Winner: SF 49ers Linebacker Fred Warner

Linebacker Fred Warner has played elite football nearly every snap this entire season, so last Sunday’s game against the Patriots was nothing more than a reminder of how talented he is. A third-round pick from BYU three years ago, his performance has been critical for the SF 49ers to keep fielding a top-10 defense despite the injuries.

So when the national media, specifically CBS Sports’ Tony Romo, starts giving Warner his due because of the game, that’s a clear winner from Sunday. Romo said on the broadcast Warner was “an All-Pro in every sense of the word,” and doubled down on his praise by calling Warner the best linebacker in all of football.

No arguments here.

What is worth discussing with Warner, beyond the interception, stellar coverage, seven solo tackles, and quarterbacking of the defense to a dominant performance, is just how exception the level he is currently playing at.

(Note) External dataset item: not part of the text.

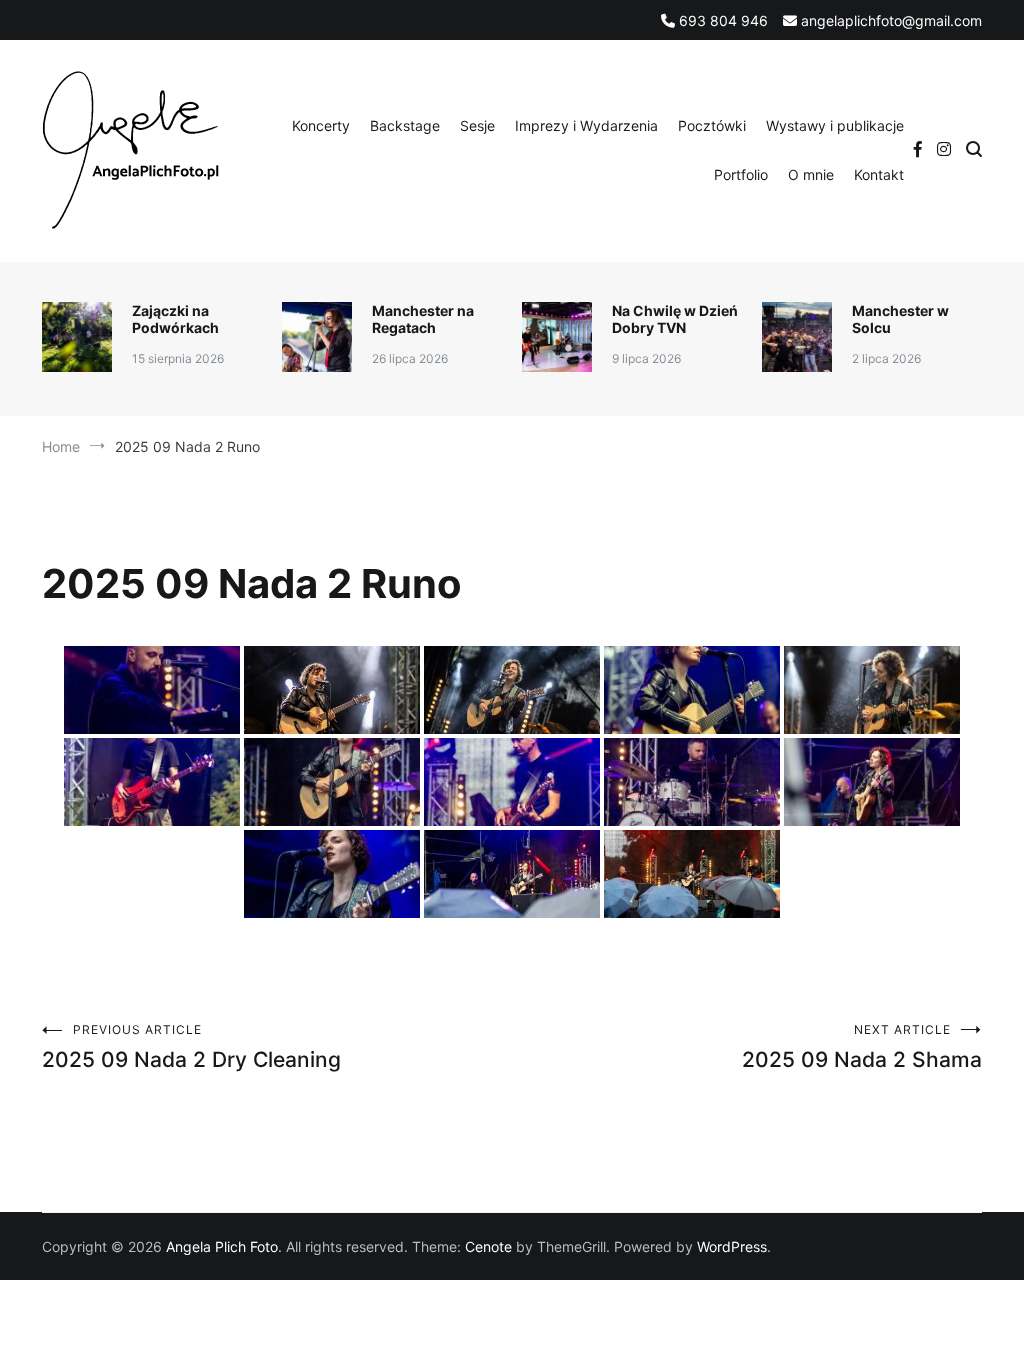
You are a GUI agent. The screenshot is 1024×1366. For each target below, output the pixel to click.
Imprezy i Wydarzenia (586, 125)
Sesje (477, 125)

In his third year, Warner is on pace for 130 tackles and five interceptions. Obviously the interceptions are likely not going to reach that high, but his play, just off the stats, has been exceptional. In fact, it’s quite similar to another 49ers third-round pick at linebacker who was a stud off the ball.

NaVorro Bowman is a Hall of Fame talent who played at a Hall of Fame level before injuries sidelined his career. But Warner’s third year is right there with Bowman’s. Bowman finished that season with 148 tackles, one interception, one forced fumble, and two sacks, so Warner has already passed him during that third year as a ballhawk but is behind elsewhere slightly.

Even if the stats paint Bowman as slightly ahead, the fact Warner is on par with a player of Bowman’s ilk is significant.